During training and validation, the loss was collected for each batch.
However, I am plotting the loss here at epoch-level. The losses are
aggregated by epoch and a deviation is computed.

In [None]:
import math
import numpy as np
import matplotlib.pyplot as plt
from typing import Sequence

def _summarize(loss_matrix: Sequence[Sequence[float]]):
    """Helper to summarize a matrix of losses (list of lists) into means, stds, and counts per epoch."""
    means: list[float] = []
    stds: list[float] = []
    counts: list[int] = []
    for losses in loss_matrix:
        if len(losses) == 0:
            means.append(float("nan"))
            stds.append(float("nan"))
            counts.append(0)
        else:
            arr = np.asarray(losses, dtype=float)
            means.append(float(arr.mean()))
            stds.append(float(arr.std(ddof=0)))  # population std for stability
            counts.append(len(arr))
    return means, stds, counts

train_means, train_stds, train_counts = _summarize(train_losses)
val_means, val_stds, val_counts = _summarize(val_losses)

epochs_axis = np.arange(1, len(train_losses) + 1)
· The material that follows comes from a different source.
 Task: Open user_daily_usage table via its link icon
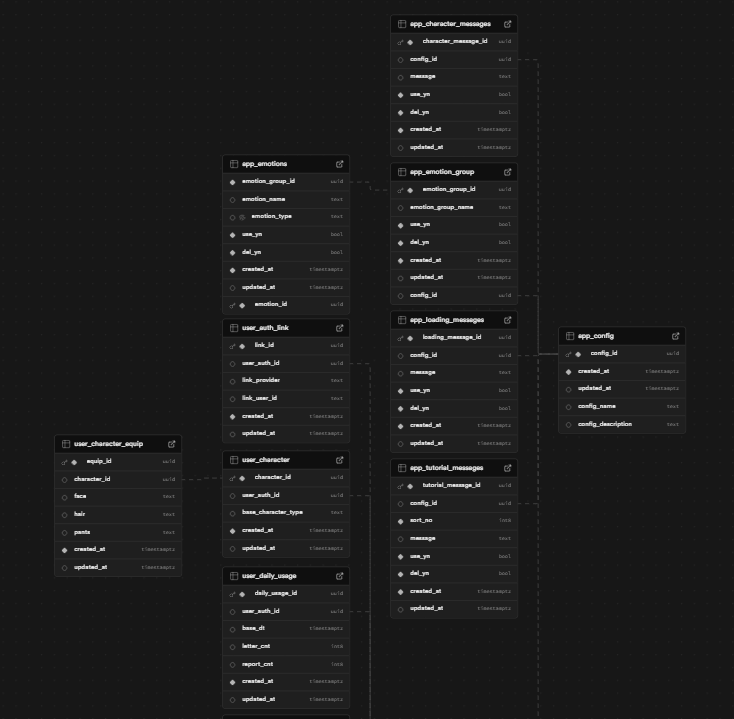(339, 576)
fig, ax = plt.subplots(figsize=(8, 5), dpi=110)

# Plot lines
ax.plot(epochs_axis, train_means, marker='o', label='Train Mean Loss', color='C0')
ax.plot(epochs_axis, val_means, marker='o', label='Val Mean Loss', color='C1')

# Std deviation bands (ignore NaNs automatically by masking)
train_upper = np.array(train_means) + np.array(train_stds)
train_lower = np.array(train_means) - np.array(train_stds)
val_upper = np.array(val_means) + np.array(val_stds)
val_lower = np.array(val_means) - np.array(val_stds)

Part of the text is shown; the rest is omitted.